Formular críticas no es censurar. Tampoco lo es exigir explicaciones cuando las dudas abundan, ni pedir que políticos y políticas rindan cuentas de sus declaraciones o que se les pida algo de coherencia entre lo que declaran defender como ideal y a lo que finalmente adhieren como causa. El grupo autodenominado los Amarillos denuncia estar siendo “cancelado”, sin aclarar en qué consiste esa acción ni dónde se verifica. Si nos atenemos a la descripción original de la expresión “cancelar”, deberíamos estar frente a un caso de relegación o silenciamiento mediático evidente: la Centroizquierda por el Rechazo como un grupo de personas arrinconada en el ostracismo y el aislamiento, sobreviviendo en una Siberia social. Esto no es así. Cada una de las personas que integran los autodenominados Amarillos no sólo ha tenido la libertad, los micrófonos y las cámaras para expresar su preferencia de cara al próximo plebiscito, sino también han sido beneficiadas con una cobertura mediática generosa, si se toma en cuenta que la cantidad de personas a las que representan permanece aun ignota: escriben columnas, conceden entrevistas, aparecen constantemente en noticieros, son invitados predilectos en paneles de radio y de televisión y firman cartas públicas, desplegadas en insertos, semana por medio. Pero nada de eso parece ser suficiente para ellos, quienes se arrogan el rol de víctimas de censura e intolerancia sólo porque en las redes sociales reciben respuestas poco dóciles a su planteamiento de rechazar el proyecto constitucional para “volver a conversar” en unidad. Un eslogan lleno de baches lógicos, que ningunea el proceso democrático llevado a cabo, deja en la incógnita el método por el cual se retomaría esa “conversación” y elude informar específicamente los aspectos del texto sobre los que tienen reparos.
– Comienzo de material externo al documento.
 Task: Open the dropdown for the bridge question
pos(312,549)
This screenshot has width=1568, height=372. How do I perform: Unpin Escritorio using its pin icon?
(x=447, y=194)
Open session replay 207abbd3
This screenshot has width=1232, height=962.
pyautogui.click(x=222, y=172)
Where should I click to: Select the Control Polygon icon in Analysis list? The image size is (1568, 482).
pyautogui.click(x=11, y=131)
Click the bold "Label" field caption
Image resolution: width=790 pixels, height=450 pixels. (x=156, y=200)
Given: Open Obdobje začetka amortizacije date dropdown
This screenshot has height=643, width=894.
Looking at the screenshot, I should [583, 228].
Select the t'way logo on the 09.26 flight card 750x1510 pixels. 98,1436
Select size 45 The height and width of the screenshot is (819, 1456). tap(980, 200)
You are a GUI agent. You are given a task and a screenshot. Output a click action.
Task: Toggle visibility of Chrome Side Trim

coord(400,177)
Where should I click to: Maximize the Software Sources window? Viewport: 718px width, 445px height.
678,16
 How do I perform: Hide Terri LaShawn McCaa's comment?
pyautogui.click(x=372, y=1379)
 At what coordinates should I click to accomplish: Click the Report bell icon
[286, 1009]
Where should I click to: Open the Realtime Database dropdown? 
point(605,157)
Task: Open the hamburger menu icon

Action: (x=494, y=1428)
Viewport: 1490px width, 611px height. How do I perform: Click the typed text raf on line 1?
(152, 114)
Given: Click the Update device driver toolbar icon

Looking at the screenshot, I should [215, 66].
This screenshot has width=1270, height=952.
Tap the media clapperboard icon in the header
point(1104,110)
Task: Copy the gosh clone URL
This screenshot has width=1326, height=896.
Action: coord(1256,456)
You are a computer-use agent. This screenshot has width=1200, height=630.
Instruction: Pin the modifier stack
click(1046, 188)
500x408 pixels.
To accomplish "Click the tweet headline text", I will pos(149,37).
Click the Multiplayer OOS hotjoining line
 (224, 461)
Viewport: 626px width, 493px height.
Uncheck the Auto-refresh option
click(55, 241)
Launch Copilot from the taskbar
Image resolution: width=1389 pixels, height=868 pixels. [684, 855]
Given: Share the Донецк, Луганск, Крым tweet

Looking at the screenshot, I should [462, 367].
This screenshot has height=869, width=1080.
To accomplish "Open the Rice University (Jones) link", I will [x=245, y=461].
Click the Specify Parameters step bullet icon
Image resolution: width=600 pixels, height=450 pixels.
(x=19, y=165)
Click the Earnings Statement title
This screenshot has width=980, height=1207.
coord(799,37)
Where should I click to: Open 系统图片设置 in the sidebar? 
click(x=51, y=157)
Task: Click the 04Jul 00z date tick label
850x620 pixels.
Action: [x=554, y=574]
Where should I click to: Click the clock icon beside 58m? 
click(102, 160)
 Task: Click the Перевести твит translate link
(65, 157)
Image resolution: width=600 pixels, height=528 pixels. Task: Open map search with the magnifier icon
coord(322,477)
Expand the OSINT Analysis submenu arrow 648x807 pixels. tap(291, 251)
Lo que ha existido hasta ahora no es ni cancelación ni censura. Siguiendo la corriente de echar mano de conceptos importados, lo que ha caracterizado a la llamada Centroizquierda por el Rechazo es la apropiación cultural grosera de símbolos y movimientos sociales del pasado reciente. Esta táctica les permite posar de luchadores sociales arrojados contra la adversidad. Han llegado al extremo de poner a un mismo nivel la represión de una dictadura espantosa y un proceso abiertamente democrático e inclusivo, torciendo la realidad hasta transformarla en una caricatura absurda. Los Amarillos han tenido toda la libertad del mundo para hacer y decir lo que se les antoje para cumplir su objetivo, pero no pueden esperar que todos acaten en silencio la maniobra y que, encima, la opinión pública se resigne a que la unidad consiste en el remedo esperpéntico de un cantar de gesta ajeno que entonan mientras cruzan un puente con rumbo al pasado, peor que eso, en dirección a ninguna parte.